Le panneau brinquebalant m'indique, non sans ironie, la direction de cette ferme qui semble à l'abandon. L'époque précédant l'abattage en règle des cheptels est si récente, et pourtant elle semble déjà bien lointaine, reléguée dans la préhistoire de la civilisation. Autrefois, cette région comptait trois fois plus de vaches que d'habitants.

"Bonjour Monsieur d'Ambert. Est-ce que vous pourriez me concocter un assortiment de fromages à partir de cette liste?"

Je lui tends la liste établie par Satoshi, qui précise de manière détaillée les variétés de Penicillium recommandées pour la santé de mes symbiotes. Le connaisseur qu’il est saura en déduire les fromages adéquats.  Je lui fais confiance.

"Je vous en prie, appelez-moi Fourme. Votre demande est très inhabituelle."

L'étonnement se lit dans ses yeux. Des yeux d'un bleu perçant qui contrastent joliment avec son teint hâlé et sa tignasse crasseuse. Autrefois militant écologiste et député Européen, il fût saisi par le doute en visitant cette région isolée, plaqua tout et s'y installa dans l'espoir d'y développer une activité proche de la terre. C'était sans compter l'avènement de la Suprême Alliance Démocratique et le triomphe de ses anciens compagnons de route. Depuis il vivote, mêlant activités légales de façade et production clandestine de fromages, sauvant par la même occasion quelques bêtes de l'extermination.

Pendant qu'il me prépare le précieux assortiment, il jette de manière répétée des coups d'œil intrigués à mon collier d'esclave.

"Je suis esclave sexuelle", lui dis-je en rougissant, pour couper court à ses interrogations.
Comme si l'ajout du qualificatif "sexuelle" édulcorait la formulation et la rendait plus présentable pour les non initiés...

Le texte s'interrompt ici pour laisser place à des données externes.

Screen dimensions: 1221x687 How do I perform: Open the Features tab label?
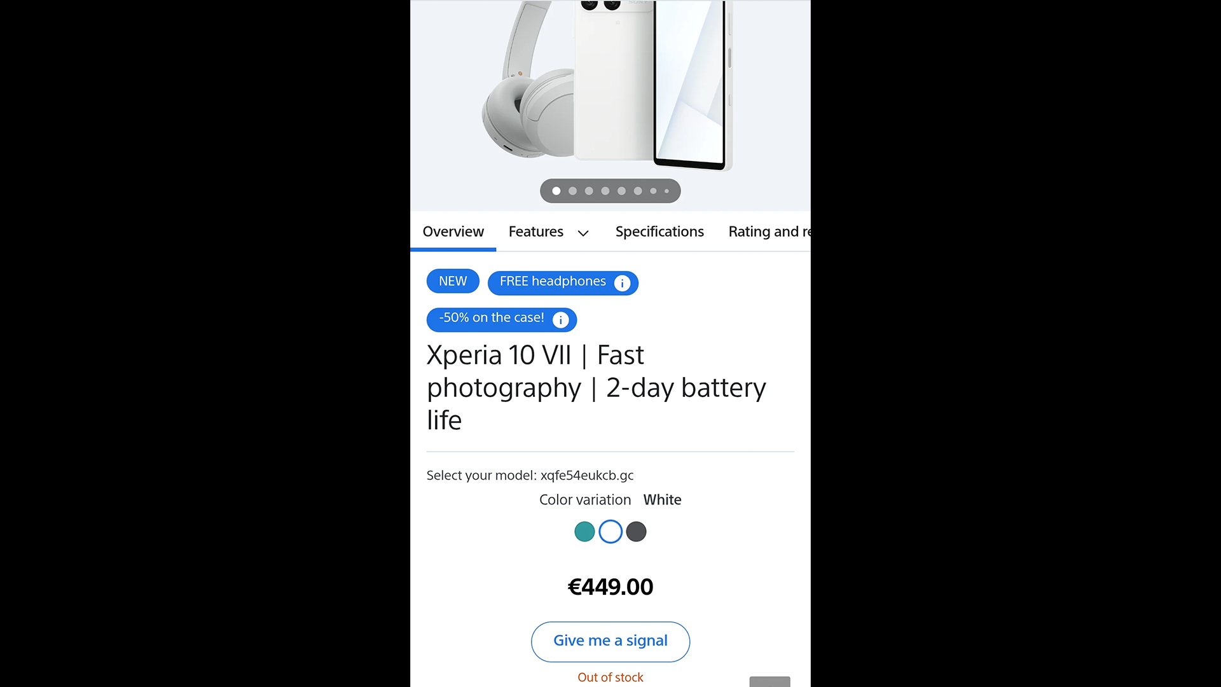point(536,232)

Les anneaux métalliques qui ornent mes poignets et mes chevilles ajoutent certainement au caractère intrigant de mon accoutrement. Mon Maître prend un malin plaisir à me faire sortir ainsi, dès que les circonstances le permettent.

Pas de paiement possible pour des produits interdits. Les espèces ont disparu, remplacées par la monnaie 100% numérique et même les transactions les plus infimes sont surveillées en continu par l'intelligence artificielle. Un marché clandestin, risqué, s'est développé sur la base du troc. Mais que puis-je lui proposer d'utile en échange de ses précieux produits?

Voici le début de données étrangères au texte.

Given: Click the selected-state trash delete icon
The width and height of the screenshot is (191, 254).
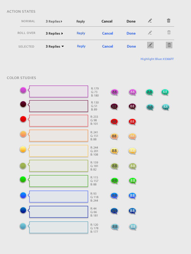Looking at the screenshot, I should [169, 45].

Mon Maître ouvre le coffre, révélant les outils et autres bricoles que nous avons apportés en vue d'un troc. Ils  semblent maintenant bien dérisoires. C'est la rareté et le risque pris qui font la valeur et j'ai presque honte de proposer si peu. Mais mon Maître a déjà une longueur d'avance.

"Si ça vous tente", dit-il en découvrant chaînes et cadenas cachés sous le bric-à-brac.

Pas besoin d'insister. C'est en marchant à tous petits pas, courte chaîne aux chevilles oblige, poignets cadenassés dans le dos, que je suis conduite à l'étable. Ma robe, promptement retirée, est restée dans la voiture, afin que je puisse profiter pleinement du vent glacial qui sévit sur ce haut plateau.

Les hauts talons et les fers aux pieds ne sont vraiment pas adaptés à la vie à la campagne, ça je peux le confirmer !

Mon Maître porte le fouet à la main. Mais notre hôte a visiblement une autre idée en tête.
Ils sont bien pratiques ces anneaux et ce collier pour m'immobiliser à quatre pattes dans l'étable, au milieu des animaux qui semblent intrigués eux-aussi si j'en juge par toutes ces paires d'yeux qui me fixent ostensiblement.
Prétextant un café, ils me laissent seule dans un étrange silence. Comme si l'étonnement leur avait coupé le sifflet, les bêtes me regardent toutes, immobiles, silencieuses, retenant quasiment leur respiration. Je serais curieuse de savoir ce qui se passe dans leurs têtes.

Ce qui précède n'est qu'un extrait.